— start of Entries —

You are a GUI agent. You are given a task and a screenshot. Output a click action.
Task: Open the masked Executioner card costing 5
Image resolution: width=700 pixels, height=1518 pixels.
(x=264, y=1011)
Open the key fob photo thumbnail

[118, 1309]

— end of Entries —

# What is being asked
Copy the data above word for word, keeping every line the same.

# The reply
You are a GUI agent. You are given a task and a screenshot. Output a click action.
Task: Open the masked Executioner card costing 5
Image resolution: width=700 pixels, height=1518 pixels.
(x=264, y=1011)
Open the key fob photo thumbnail

[118, 1309]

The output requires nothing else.